» DOCUMENT EXCERPT:
— Begin —

BTW, I haven't yet listened to today's meeting.
Hi Sam,
I don't understand how you decided, even tentatively, on rough
consensus:
http://www.ietf.org/mail-archive/web/lisp/current/msg00336.html
I think there has been enough discussion on-list and other
private comments that the rough consensus of the participants so
far is that there will be cases where the same IP stands both as
an EID and a RLOC.
RFC 2418 considers rough consensus determinations only for mailing
list discussions and face-to-face meetings. The "private comments"
you mention are not part of either - and are not visible to me or
other list participants.
The only instance of a list message supporting the view that a single
IP address could simultaneously be used as an EID and and RLOC seems
to be from Noel:
http://www.ietf.org/mail-archive/web/lisp/current/msg00332.html
So if it's _possible_ to use the same bit pattern as both an EID
and an RLOC, my guess is people will do it, no matter what the
documents say. And my take is that, because of _other_ concerns
* (e.g. limiting routing overhead), it will be technically
* possible, which means people probably will do it no
matter what we say in any documents.
Noel provides no example of how this would work to counter my
argument that it could not work: search for "an ITR will eat its own
emitted encapsulated packet" in msg00338.html.
You wrote:
> What do you mean that no EID is also an RLOC? It's not clear to me
> that in interworking cases this is always true.
I don't see how "internetworking" affects the draft-farinacci-lisp
prohibition of using any address as both an EID and RLOC.

— End —

» EXTRACTED INFORMATION:

— Begin —

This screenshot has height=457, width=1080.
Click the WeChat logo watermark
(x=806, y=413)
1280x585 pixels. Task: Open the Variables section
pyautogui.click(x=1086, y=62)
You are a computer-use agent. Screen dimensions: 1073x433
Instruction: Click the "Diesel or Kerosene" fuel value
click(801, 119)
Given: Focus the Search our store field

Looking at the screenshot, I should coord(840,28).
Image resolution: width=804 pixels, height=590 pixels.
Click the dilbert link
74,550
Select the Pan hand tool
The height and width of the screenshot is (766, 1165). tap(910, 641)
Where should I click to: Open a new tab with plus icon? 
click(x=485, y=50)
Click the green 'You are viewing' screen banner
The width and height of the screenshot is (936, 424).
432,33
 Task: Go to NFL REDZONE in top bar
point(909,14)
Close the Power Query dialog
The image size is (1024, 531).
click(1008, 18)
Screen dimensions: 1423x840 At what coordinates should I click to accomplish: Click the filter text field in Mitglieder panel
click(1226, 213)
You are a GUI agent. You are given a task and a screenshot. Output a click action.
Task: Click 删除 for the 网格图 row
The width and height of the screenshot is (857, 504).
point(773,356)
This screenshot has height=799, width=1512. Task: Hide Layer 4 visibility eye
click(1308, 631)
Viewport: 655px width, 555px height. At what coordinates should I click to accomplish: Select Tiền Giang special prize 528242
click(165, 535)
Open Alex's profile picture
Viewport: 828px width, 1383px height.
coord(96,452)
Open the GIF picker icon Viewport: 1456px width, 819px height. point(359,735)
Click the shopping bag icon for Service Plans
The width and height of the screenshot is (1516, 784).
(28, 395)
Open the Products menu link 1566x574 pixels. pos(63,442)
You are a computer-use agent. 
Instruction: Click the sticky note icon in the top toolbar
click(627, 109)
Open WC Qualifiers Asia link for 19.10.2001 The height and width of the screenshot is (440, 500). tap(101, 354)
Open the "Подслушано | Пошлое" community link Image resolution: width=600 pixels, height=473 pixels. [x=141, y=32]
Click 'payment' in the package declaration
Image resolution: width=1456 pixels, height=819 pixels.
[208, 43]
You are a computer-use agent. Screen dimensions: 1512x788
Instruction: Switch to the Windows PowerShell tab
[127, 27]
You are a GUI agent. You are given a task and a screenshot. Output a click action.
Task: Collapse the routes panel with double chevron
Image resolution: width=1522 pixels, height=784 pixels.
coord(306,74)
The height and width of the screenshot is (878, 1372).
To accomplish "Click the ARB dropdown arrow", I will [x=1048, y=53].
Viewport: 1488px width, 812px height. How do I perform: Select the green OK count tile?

— End —

» DIRECTION A: Set down the part of the mailing-list email on EIDs and RLOCs exactly, starting with "The only instance" and going on through "in any documents.".
» DIRECTION B: Take the mailing-list email on EIDs and RLOCs further, picking up right after its last sentence.

» EXERCISE OUTPUT A:
The only instance of a list message supporting the view that a single
IP address could simultaneously be used as an EID and and RLOC seems
to be from Noel:
http://www.ietf.org/mail-archive/web/lisp/current/msg00332.html
So if it's _possible_ to use the same bit pattern as both an EID
and an RLOC, my guess is people will do it, no matter what the
documents say. And my take is that, because of _other_ concerns
* (e.g. limiting routing overhead), it will be technically
* possible, which means people probably will do it no
matter what we say in any documents.

» EXERCISE OUTPUT B:
In the context of LISP I understand "internetworking" to mean
arrangements to enable hosts in networks without ITRs to send packets
successfully to host on EID addresses. Proxy Tunnel Routers (PTRs -
equivalent to Ivip OITRDs) solve this problem as described in
draft-lewis-lisp-interworking-02.
Without PTRs (LISP before 2007-12-07) an EID address was not
covered by any BGP advertised prefix. So hosts in networks (ISP
and end-user) without ITRs could not send a packet to any host
with an EID address.
I proposed a solution to this on 2007-05-15:
http://www.ietf.org/mail-archive/web/ram/current/msg01518.html
and this appeared in the first Ivip I-D a month later, as "Anycast
ITRs in the core/DFZ". Prompted by a LISP team member who
repeatedly reminded that "anycast" was the wrong term, I renamed
them to "Open ITRs in the DFZ" (OITRD) in 2008.
PTRs and OITRDs are functionally identical, but the business and
operational arrangements for LISP are less clear than for Ivip.
With PTRs, LISP is potentially practical, since the EID address of
some host in an a LISP-mapped EID prefix of an end-user network is
part of a prefix which is advertised by one or ideally multiple PTRs
in the DFZ. (For scaling reasons, this BGP advertised prefix should
cover the EID space of many end-user networks, such as dozens to
tens of thousands.)
That does not make this host's EID address also an RLOC.
The formal definition of RLOC is that it can't be an EID address and
that RLOCs must be used for ITR and ETR addresses. As noted below,
in actual usage in LISP discussion, I think "RLOC" has come to mean a
broader set of IP addresses - I think every global unicast address
which is not an EID.
If you think that an IP address could be used both as an EID and an
RLOC, please show where this is required or allowed for in the LISP
I-Ds and give an example of how it would work, ideally in a way
which disproves my "ITR will eat its own ..." argument.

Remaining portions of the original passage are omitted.